42. There are an infinite number of sequences that, apart from some finite chunk at the beginning, have 42 as all members.
 P: 290 What do you define to be a pattern? For example, if that happens to be the digits in an irrational number, does that count? What if the pattern is 2 6 9 23 17 36 22 24 26 32 41 43 2 6 9 23 17 36 22 24 26 32 41 43 2 6 9 23 17 36 22 24 26 32 41 43 .... etc?
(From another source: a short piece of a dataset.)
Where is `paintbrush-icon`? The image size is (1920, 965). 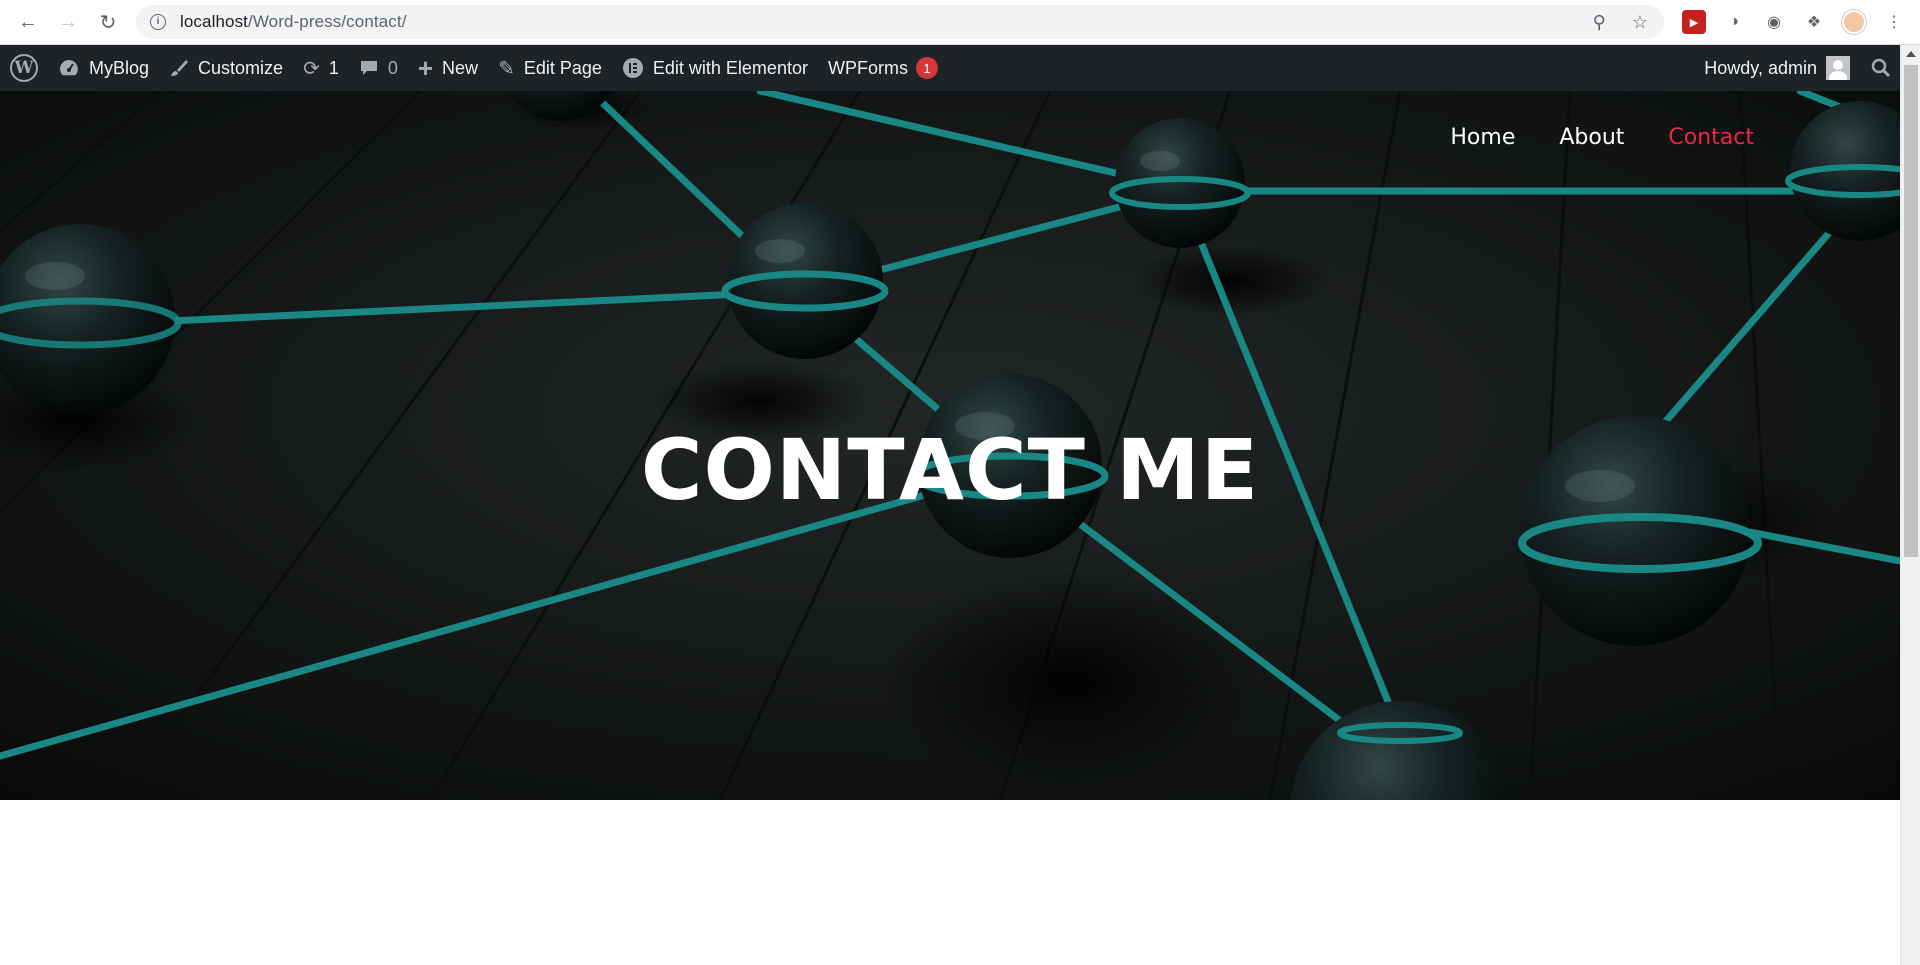
paintbrush-icon is located at coordinates (179, 68).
 P: 5 Next number in a sequence of randomly chosen numbers? assuming that the nonsense you are making up is true, it's possible that the non-42 finite chunk at the beginning is larger than 12 numbers
 P: 290 Yes, so the next number could be 3, what's your point? You have to define something that excludes "nonsense" answers to begin to solve your problem.
 P: 5 yes, qntty, that would technically count as a pattern, but i'm not content with it i'd like to find a formula i can use that outputs these numbers, so that i can figure out what the next number is for example, if i randomly chose the numbers 2 4 6 8 10 12 14 16 18 20 22 24, i could use the formula n*2 is there a formula i can use for 2 6 9 23 17 36 22 24 26 32 41 43?
 P: 290 A degree n polynomial can be fitted to n+1 points, so yes that's possible. I don't know of any general method to do this for 12 points though.
HW Helper
P: 3,682
 Quote by jframe is there a formula i can use for 2 6 9 23 17 36 22 24 26 32 41 43?
Sure, the one I suggested above can be coded in Pari as
jframe(n)=if(n<1,0,[2,6,9,23,17,36,22,24,26,32,41,43,42][min(n,13)])
Also, there's an 11th-degree polynomial that fits those points exactly.
 P: 5 is there any way to simplify it and get a less complex formula? for example, if i randomly chose 1 2 3 4 5 6 7 8 9 10 11 12, i could come up with a less complex formula than an 11th-degree polynomial i have a feeling the answer to my original question is no. thanks for the help, though
 P: 290 Not unless the numbers actually are 1,2,3,...,12 because the degree of a polynomial that fits it will be 11 in most cases. To make it unique perhaps you should say that the expression used to describe the nth term must be a polynomial with a minimal degree, otherwise the next term could still be anything.